▶ SELECTION:
Earlier this summer, Colorado resident Mike Mechau was summoned for a conference call with federal officials in Washington. The June 2 discussion centered on a topic that hits Mechau smack in the family jewels: the fate of his late father’s possibly best-known painting.

For decades, Frank Mechau’s colorful mural titled Dangers of the Mail has been displayed publicly along the concave wall of a fifth-floor elevator lobby inside D.C.’s historic Ariel Rios Federal Building, presently the headquarters of the U.S. Environmental Protection Agency (EPA).

But the son is now worried that Daddy’s 13-foot-long pièce de ré#sistance might soon wind up, as he puts it, “in the basement of the Smithsonian.”

About as old as the opulent Depression-era building that houses it, Dangers of the Mail depicts a frontier landscape teeming with half-naked, dark-skinned, spear-wielding natives who are wreaking havoc on the unlucky passengers of an overturned stagecoach. Several white-skinned males lie dead or dying. One white guy is getting stabbed in the back. A group of white women have been stripped of their clothes; one is being strangled, and another is about to get scalped.

Though every bit as Americana as any John Wayne movie, Mechau’s impressive massacre scene has in recent years provoked the protests of several would-be censors, including more than a few EPA employees, some of whom are of Native American descent.

And they’re not all too fond of five other Western-themed murals in the building, either. A Mechau painting called Pony Express, located in the same lobby, shows natives stealing horses. And Ward Lockwood’s Opening of the Southwest, also on the fifth floor, features a wild-eyed face-painted Indian taking a bite out of a live snake.

“They’re so revolting to me,” says one Oneida-descended EPA staffer in the agency’s American Indian Environment Office, who goes by the tribal name Bob Smith. “I am as sickened as a Jewish person would be in looking at Nazi death camps.”

Smith admits the artwork is somewhat thought-provoking: “Why are these women naked?” he ponders while viewing Dangers of the Mail. “Who took their clothes off? Was it the Indians? Did they strip them down? Or did the Indians stumble onto some kind of orgy?”

But he argues that Mechau and the other artists have skewed historical facts to present an inaccurate, stereotypical image of Native Americans as savages. Take Mechau’s depiction of scalping: “People that were alive were not scalped,” says Smith, who formerly served as the director of a tribal museum in Oneida, Wis. “You had to wait ’til their hearts stopped pumping. I don’t know if you’ve seen a head wound. It sprays blood all over the place. You wouldn’t rip somebody’s hair off with a knife when they’re still breathing.”

Historian James Axtell disputes the blood-spray theory. “People living, unconscious, and dead were scalped: The amount of spurting blood made no difference to a warrior in a big hurry to collect his trophy and to hightail it back home,” e-mails Axtell, a professor at Virginia’s College of William and Mary and author of The European and the Indian: Essays in the Ethnohistory of Colonial North America, which devotes two chapters to scalping.

▶ DATA:
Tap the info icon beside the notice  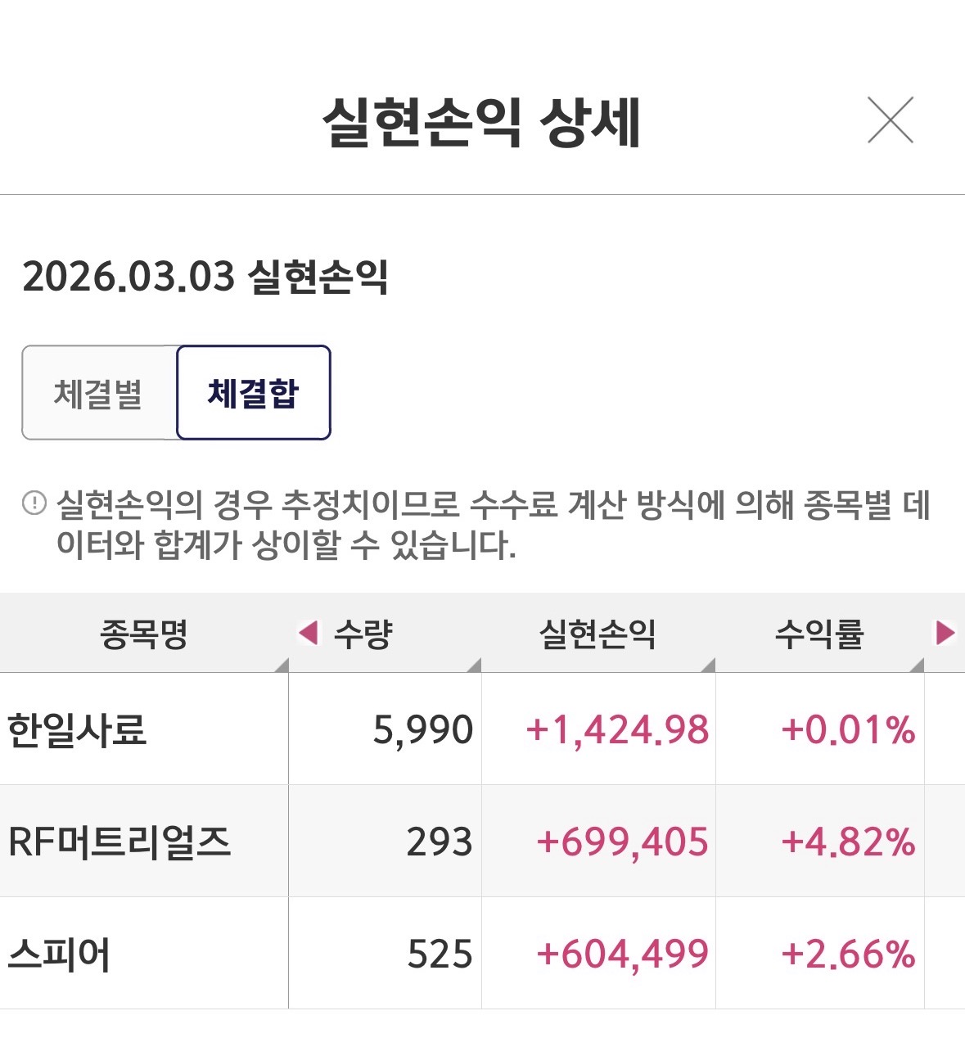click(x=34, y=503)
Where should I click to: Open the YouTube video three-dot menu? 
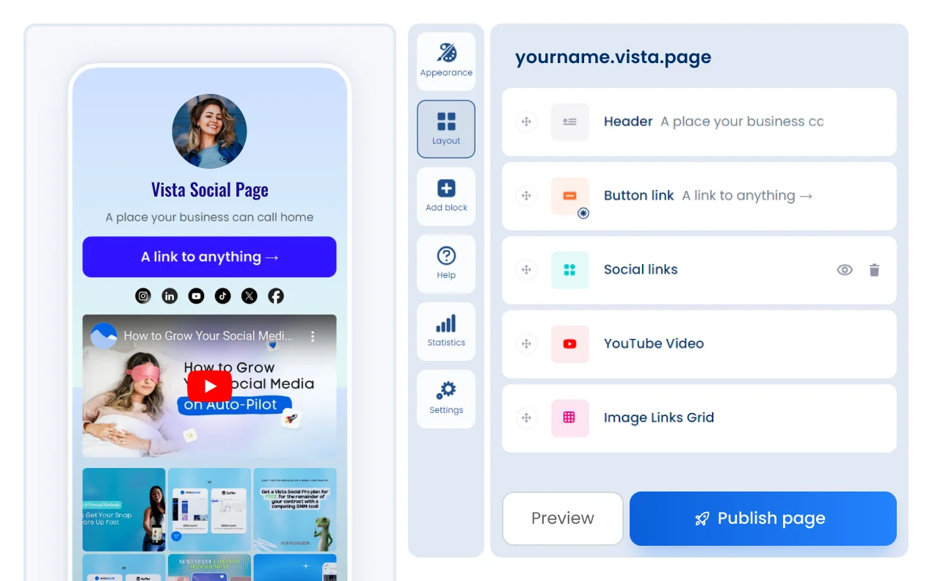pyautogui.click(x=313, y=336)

▶ TASKS:
1. From the article about the EPA building murals, pull out the passage that begins at the words "About as old" and stops after "Native American descent.".
2. Write the next part of the article about the Dangers of the Mail mural, picking up right after its final sentence.

▶ FINAL RESULTS:
1.
About as old as the opulent Depression-era building that houses it, Dangers of the Mail depicts a frontier landscape teeming with half-naked, dark-skinned, spear-wielding natives who are wreaking havoc on the unlucky passengers of an overturned stagecoach. Several white-skinned males lie dead or dying. One white guy is getting stabbed in the back. A group of white women have been stripped of their clothes; one is being strangled, and another is about to get scalped.

Though every bit as Americana as any John Wayne movie, Mechau’s impressive massacre scene has in recent years provoked the protests of several would-be censors, including more than a few EPA employees, some of whom are of Native American descent.

2.
Axtell, though, has his own issues with Mechau’s mural. “What IS wrong and stereotypical is the naked women: they would all be clothed, unless they were caught in the ole swimming hole. Women in general were *not* scalped,” he writes.

What’s worse than being seen by your peers as a bunch of murderous, sexually predatory, kleptomaniacal serpent-gobblers? How about toadies to the French? In this era of freedom fries, Karl R. Free’s French Explorers and Indians, displayed on the building’s 7th floor, suggests natives’ “passivity and submission towards the French,” according to a press release from the nonprofit Lawyers Committee for Civil Rights Under Law, which represents Smith and other offended EPA employees.

To be fair, the paintings don’t speak to the valor of the early white settlers, either. The light-skinned stagecoach riders in Dangers of the Mail come off as hapless pussies who easily succumb to a seemingly less sophisticated bow-and-arrow people dressed in feathers and crude bikini thongs. Hailing from proud Anglo-Saxon ancestry, S&T is a bit offended, too.

What to do about these pieces of potentially race-baiting artistry? Well, for years now, the Lawyers Committee, the Society of American Indian Government Employees, and the EPA’s own American Indian Advisory Council, among others, have been floating an idea: Get the abhorrent art out of the building.

“It is a workplace,” says Sarah Crawford, an attorney with the Lawyers Committee, who argues that the artworks’ present setting might violate federal civil-rights law. “A museum would be a more appropriate venue,” she says.

Of course, mural-removalists aren’t the only ones clamoring for the EPA’s attention on the matter. Supporters of the artworks, including members of painter Mechau’s family, are lobbying for the pieces to stay put.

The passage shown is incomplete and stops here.